Please Stop Comparing Marijuana Stocks to Amazon

According to a report from Arcview Market Research and BDS Analytics, the global cannabis industry generated $12.2 billion in sales last year.

Right now there’s arguably no hotter industry on the planet than cannabis, and it’s been reflected in the valuations of nearly all marijuana stocks. Since the year began, well over a dozen of the most popular pot stocks are up more than 50%.

A quick overview of the industry provides evidence of why marijuana stocks have been unstoppable. In just the past six months, Canada became the first industrialized country in the world to legalize recreational weed; additional U.S. states gave the green light to medical marijuana, pushing the number of states to have legalized in some capacity to 33; and Wall Street analyst coverage has commenced with some lofty price targets.

According to a report from Arcview Market Research and BDS Analytics, the global cannabis industry generated $12.2 billion in sales last year. However, investment bank Cowen Group foresees the industry growing to $75 billion by 2030, with Jefferies seeing an outside opportunity of the industry reeling in $130 billion annually at its peak. At $130 billion, the pot industry would be essentially double the size of the global soda industry. It’s these lofty forecasts, along with triple-digit sales growth, that have investors piling into pot stocks.

A tipped over jar packed with cannabis buds that's lying atop a small pile of cash bills.

Image source: Getty Images.

No, your pot stock isn’t the next Amazon

But there’s just one problem: With the exception of a very small handful of marijuana stocks, they’re nearly all losing money. In some instances, a lot of money. The need to ramp up capacity, build and market recreational or medicinal brands, research new products for adult-use or medical purposes, lay the groundwork to move into overseas markets, or make acquisitions has pretty much doomed every major pot stock to ongoing operating losses. In other words, the industry is a fundamental nightmare.

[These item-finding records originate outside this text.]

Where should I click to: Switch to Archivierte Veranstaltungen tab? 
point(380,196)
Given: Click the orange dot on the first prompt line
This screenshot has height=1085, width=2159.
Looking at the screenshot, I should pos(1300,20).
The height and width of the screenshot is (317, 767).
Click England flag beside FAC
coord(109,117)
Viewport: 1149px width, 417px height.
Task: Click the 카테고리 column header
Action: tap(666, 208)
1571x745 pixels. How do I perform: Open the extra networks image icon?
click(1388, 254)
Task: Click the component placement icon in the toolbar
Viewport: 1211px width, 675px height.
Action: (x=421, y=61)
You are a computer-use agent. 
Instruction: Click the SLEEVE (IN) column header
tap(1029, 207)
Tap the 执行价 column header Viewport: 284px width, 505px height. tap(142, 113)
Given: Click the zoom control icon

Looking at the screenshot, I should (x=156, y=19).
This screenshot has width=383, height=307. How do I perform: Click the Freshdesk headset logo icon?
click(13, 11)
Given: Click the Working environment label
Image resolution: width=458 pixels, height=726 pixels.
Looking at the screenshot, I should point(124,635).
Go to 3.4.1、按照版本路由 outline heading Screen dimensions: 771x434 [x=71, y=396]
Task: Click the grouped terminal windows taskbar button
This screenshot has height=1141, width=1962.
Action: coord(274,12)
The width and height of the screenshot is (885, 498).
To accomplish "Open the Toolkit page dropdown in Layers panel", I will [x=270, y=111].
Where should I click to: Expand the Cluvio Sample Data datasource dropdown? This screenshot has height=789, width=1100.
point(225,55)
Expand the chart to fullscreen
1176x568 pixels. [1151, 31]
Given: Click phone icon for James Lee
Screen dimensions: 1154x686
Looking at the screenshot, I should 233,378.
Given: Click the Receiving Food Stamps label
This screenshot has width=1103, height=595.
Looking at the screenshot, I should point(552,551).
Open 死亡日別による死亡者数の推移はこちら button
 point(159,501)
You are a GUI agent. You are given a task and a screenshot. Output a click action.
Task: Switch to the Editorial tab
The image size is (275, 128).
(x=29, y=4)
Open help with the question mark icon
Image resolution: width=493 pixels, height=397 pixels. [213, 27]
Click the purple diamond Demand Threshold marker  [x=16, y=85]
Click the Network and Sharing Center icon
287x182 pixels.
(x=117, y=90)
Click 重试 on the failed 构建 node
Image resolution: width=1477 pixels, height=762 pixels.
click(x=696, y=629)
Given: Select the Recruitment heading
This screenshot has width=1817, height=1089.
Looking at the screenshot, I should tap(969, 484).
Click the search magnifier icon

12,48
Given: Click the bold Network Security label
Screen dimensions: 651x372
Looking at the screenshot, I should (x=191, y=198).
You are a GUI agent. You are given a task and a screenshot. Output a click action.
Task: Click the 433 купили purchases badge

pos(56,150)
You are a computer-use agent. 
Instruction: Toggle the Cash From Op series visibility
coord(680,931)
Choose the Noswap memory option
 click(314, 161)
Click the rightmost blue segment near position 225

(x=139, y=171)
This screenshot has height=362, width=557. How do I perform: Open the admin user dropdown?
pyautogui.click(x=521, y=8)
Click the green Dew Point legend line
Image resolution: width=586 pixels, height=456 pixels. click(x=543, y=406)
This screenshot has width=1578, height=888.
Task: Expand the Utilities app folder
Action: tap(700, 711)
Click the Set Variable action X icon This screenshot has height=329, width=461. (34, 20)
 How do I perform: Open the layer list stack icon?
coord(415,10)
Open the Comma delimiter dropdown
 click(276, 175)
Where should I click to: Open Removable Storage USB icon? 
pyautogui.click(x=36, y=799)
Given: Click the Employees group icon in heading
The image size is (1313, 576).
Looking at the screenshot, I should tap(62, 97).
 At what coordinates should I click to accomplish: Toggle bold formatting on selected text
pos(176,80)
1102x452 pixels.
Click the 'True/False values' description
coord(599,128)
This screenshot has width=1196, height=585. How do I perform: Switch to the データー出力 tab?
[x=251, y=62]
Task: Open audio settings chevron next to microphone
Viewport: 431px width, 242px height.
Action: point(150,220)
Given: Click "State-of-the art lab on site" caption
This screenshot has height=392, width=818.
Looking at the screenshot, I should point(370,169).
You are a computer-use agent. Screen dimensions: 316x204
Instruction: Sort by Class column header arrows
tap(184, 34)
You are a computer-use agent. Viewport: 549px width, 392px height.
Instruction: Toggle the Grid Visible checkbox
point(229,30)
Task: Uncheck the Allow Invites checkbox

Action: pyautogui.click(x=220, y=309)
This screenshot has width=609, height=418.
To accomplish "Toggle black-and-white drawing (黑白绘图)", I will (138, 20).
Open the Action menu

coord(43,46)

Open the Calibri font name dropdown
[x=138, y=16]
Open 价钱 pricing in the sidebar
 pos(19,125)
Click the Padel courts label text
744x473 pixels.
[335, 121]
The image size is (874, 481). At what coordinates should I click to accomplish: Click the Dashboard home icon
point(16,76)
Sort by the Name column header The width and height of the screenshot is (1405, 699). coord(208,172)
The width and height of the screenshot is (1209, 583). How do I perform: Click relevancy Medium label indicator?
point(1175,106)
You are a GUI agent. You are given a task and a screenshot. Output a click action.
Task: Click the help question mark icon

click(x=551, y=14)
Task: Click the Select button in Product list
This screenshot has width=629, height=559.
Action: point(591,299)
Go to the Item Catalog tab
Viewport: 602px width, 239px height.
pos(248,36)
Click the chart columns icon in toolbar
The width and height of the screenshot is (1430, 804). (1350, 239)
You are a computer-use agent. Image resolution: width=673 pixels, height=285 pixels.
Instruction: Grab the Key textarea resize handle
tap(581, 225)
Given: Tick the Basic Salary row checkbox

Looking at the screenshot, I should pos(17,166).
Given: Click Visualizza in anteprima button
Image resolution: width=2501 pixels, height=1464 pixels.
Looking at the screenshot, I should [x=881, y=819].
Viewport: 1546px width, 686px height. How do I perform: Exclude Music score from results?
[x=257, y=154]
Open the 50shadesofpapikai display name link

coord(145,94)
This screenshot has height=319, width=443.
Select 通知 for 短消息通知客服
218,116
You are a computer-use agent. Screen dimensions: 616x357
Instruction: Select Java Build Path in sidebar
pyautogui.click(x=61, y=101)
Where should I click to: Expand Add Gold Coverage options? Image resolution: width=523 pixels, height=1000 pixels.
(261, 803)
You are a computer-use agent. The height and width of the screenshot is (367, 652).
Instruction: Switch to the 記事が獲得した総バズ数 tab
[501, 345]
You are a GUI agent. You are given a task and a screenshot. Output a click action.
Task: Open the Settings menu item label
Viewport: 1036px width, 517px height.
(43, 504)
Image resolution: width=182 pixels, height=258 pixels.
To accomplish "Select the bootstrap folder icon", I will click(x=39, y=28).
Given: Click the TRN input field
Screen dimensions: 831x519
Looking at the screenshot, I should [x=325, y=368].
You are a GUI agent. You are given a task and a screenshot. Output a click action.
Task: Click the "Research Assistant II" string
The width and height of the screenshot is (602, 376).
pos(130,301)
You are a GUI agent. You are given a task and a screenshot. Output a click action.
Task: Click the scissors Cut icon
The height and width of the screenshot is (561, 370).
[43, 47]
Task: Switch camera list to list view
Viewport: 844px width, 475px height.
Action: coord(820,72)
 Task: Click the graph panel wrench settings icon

However, ugly income statements aren’t stopping marijuana stock investors because we’ve supposedly seen this scenario play out before with Amazon.com(NASDAQ:AMZN). Amazon lost copious amounts of money in the late 1990s and throughout the 2000s as it built itself into an e-commerce giant. It continually reinvested a majority of its operating cash flow back into the business in order to emphasize long-term growth over short-term profits. And, as the results show, it did quite well for itself.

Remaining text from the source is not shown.